#### [INSTRUCTIE BIJ OEFENING]
Hoe omschrijft het paginafragment architectuur door-de-schalen-heen?

#### [PAGINAFRAGMENT]
Pieter Wisse
Een stad, regio of land, laat staan de gehele aarde, is natuurlijk niet
hetzelfde als een ènkel gebouw zoals een huis, vooruit, wat groter misschien.
Evenmin is onze informatiemaatschappij een hoogstens wat groter apàrt
informatiesysteem. Er geldt blijkbaar schaalverschil dat kwalitatief
uitpakt voor ontwerp tot en met beheer van voorzieningen.
Kortom, informatiemaatschappij is ànders dan informatiesysteem. Dat komt mede,
inderdaad, omdàt die maatschappij alsmaar vòller met systemen staat. Tegelijk
verandert daardoor, blijft stellig ook toekomstig veranderen, wat voor zulke
systemen geldt als optimaal.
Opnieuw, vergelijk het met méér woningen bijelkaar. Dan leven er méér mensen, ze
onderhouden allerlei betrekkingen, intensiever, gevarieerder, voilà, maatschappelijk
verkeer. Omgekeerd hebben de (algemene) verkeersvoorzieningen (lees:
infrastructuur) invloed op o.a. de aparte woningen die door facilitaire verbindingen
immers niet langer strikt ... apart zijn.
Zo beschouwd is een stad een algeméén verkeersmiddel en zijn de huizen daarin
geïntegreerd als bepáálde, zeg maar even ruwweg, woonmiddelen, zoals dezelfde
stad van alles en nog wat omvat. Voor de zgn gebouwde omgeving is dergelijke
dynamiek allang bekend, maar blijft uiteraard een immense opgave in een ...
veranderlijke wereld. Daarop mikt, zoals dat heet, architectuur
door-de-schalen-heen, dwz samenhangend van (binnen)huisarchitectuur tot en met
stedebouwkunde en planologie.
Is inmiddels ook digitale architectuur met oriëntatie door-de-schalen-heen
volstrekt normaal?
Het antwoord luidt ontkennend. De onverminderd overheersende oplossingsschaal
(informatiesysteem) heeft contact met de inmiddels reële probleem- resp.

#### [GEGEVENSREGELS]

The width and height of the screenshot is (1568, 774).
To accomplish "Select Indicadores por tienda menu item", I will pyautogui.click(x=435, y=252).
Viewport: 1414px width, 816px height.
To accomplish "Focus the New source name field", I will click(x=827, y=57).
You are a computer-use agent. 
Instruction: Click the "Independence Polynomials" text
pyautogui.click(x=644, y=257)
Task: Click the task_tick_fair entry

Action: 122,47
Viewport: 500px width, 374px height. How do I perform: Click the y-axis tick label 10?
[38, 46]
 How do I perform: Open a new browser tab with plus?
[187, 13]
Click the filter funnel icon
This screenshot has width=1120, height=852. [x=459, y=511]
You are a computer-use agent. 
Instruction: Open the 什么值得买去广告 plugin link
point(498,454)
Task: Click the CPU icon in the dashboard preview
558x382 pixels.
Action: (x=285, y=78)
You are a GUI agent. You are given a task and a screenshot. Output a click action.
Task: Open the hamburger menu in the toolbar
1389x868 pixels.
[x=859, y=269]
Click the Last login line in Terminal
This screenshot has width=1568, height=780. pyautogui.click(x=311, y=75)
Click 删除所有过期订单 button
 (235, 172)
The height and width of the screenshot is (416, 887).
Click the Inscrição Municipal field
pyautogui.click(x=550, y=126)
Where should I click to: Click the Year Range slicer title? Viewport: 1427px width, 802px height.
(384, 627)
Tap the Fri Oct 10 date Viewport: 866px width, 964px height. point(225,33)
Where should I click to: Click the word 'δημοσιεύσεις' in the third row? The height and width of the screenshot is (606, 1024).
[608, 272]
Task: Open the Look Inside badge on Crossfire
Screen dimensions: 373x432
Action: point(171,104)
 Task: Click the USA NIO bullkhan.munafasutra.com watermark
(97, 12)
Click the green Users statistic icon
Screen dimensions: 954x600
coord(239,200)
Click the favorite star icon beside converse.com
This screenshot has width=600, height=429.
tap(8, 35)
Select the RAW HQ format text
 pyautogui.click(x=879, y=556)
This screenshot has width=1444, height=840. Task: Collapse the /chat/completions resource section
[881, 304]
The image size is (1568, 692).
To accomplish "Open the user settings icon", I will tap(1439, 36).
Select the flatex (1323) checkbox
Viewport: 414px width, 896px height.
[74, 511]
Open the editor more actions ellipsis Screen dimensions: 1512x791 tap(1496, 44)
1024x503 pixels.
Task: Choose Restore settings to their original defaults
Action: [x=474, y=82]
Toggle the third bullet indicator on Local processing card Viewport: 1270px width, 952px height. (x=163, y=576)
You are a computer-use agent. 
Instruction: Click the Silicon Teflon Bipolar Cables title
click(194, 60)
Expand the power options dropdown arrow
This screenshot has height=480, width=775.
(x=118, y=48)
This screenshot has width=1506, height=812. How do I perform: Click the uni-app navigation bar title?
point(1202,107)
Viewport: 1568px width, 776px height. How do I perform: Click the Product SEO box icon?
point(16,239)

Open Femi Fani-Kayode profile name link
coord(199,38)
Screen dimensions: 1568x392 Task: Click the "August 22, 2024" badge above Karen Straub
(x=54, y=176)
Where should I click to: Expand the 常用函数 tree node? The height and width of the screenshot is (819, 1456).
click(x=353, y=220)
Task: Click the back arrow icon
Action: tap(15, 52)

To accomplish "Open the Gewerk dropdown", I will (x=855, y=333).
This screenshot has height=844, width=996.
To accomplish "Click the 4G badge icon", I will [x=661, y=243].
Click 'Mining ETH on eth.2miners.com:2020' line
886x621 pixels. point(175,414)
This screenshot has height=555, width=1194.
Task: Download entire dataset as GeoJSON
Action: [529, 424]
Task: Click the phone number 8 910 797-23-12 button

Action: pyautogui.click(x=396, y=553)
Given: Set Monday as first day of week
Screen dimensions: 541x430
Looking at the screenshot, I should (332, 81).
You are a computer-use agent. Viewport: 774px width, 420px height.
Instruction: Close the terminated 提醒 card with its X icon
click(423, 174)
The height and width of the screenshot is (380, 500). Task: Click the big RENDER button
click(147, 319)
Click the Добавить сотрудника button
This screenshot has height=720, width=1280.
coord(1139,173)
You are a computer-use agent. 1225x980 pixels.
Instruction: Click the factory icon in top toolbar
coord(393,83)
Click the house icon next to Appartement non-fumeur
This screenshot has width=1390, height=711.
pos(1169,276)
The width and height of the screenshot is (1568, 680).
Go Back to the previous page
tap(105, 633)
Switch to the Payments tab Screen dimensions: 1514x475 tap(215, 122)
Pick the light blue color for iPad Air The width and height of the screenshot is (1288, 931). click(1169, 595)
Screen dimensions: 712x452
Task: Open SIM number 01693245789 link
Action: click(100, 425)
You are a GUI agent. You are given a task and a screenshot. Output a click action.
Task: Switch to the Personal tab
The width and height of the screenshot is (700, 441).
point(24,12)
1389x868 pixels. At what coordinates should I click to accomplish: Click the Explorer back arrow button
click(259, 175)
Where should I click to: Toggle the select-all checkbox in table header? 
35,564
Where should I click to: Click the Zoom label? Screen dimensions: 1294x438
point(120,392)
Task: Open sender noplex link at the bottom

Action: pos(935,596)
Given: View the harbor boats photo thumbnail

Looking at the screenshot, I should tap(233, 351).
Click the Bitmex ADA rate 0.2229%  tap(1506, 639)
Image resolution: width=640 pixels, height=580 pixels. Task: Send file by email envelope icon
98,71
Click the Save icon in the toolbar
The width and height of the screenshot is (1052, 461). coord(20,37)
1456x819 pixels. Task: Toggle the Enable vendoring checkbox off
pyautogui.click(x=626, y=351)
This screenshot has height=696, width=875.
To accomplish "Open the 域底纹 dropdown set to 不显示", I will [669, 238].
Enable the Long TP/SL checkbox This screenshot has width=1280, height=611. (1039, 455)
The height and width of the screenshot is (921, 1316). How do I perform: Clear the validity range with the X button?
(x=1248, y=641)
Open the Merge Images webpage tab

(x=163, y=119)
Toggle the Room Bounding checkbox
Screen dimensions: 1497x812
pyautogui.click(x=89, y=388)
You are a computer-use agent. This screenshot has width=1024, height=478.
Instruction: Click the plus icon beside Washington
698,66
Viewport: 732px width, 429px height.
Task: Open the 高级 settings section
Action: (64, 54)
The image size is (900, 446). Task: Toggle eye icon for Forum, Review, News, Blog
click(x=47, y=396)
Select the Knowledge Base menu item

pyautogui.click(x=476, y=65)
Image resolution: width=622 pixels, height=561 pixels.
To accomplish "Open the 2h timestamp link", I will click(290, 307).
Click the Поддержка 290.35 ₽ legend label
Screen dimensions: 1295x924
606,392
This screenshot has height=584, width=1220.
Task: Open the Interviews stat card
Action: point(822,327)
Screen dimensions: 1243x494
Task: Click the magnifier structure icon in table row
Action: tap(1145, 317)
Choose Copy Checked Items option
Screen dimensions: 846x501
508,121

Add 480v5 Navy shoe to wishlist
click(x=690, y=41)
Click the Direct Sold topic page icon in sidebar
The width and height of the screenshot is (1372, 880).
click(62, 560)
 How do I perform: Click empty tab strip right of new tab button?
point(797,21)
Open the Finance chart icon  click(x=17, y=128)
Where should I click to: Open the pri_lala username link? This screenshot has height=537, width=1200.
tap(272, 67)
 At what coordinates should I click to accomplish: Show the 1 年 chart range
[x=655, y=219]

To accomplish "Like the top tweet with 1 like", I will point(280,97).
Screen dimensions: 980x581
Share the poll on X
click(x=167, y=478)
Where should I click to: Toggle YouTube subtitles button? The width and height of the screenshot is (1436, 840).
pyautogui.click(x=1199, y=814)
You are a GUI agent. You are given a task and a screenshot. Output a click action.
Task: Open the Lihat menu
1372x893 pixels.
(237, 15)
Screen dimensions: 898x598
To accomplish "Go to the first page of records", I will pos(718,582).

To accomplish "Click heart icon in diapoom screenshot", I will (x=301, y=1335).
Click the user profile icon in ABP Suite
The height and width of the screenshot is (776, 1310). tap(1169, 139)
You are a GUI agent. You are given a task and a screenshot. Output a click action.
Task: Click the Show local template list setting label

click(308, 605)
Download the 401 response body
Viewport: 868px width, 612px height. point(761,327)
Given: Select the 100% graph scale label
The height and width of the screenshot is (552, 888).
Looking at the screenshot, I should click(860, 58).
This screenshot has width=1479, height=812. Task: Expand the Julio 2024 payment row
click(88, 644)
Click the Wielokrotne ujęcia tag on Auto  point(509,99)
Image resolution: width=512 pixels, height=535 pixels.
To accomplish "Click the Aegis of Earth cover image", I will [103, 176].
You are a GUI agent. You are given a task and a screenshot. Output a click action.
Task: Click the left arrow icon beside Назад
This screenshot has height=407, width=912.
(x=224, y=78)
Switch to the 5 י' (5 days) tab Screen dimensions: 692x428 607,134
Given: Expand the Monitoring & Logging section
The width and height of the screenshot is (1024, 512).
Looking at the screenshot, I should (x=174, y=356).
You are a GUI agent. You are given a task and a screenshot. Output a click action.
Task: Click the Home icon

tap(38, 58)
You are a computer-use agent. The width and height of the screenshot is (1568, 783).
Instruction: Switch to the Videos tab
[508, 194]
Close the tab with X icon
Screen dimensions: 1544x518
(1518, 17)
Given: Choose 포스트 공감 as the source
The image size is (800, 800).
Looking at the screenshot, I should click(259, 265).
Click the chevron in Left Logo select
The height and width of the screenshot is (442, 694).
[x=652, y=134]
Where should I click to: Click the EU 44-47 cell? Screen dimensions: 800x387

#### [UITKOMST VAN OEFENING]
Als samenhangend van (binnen)huisarchitectuur tot en met stedebouwkunde en planologie.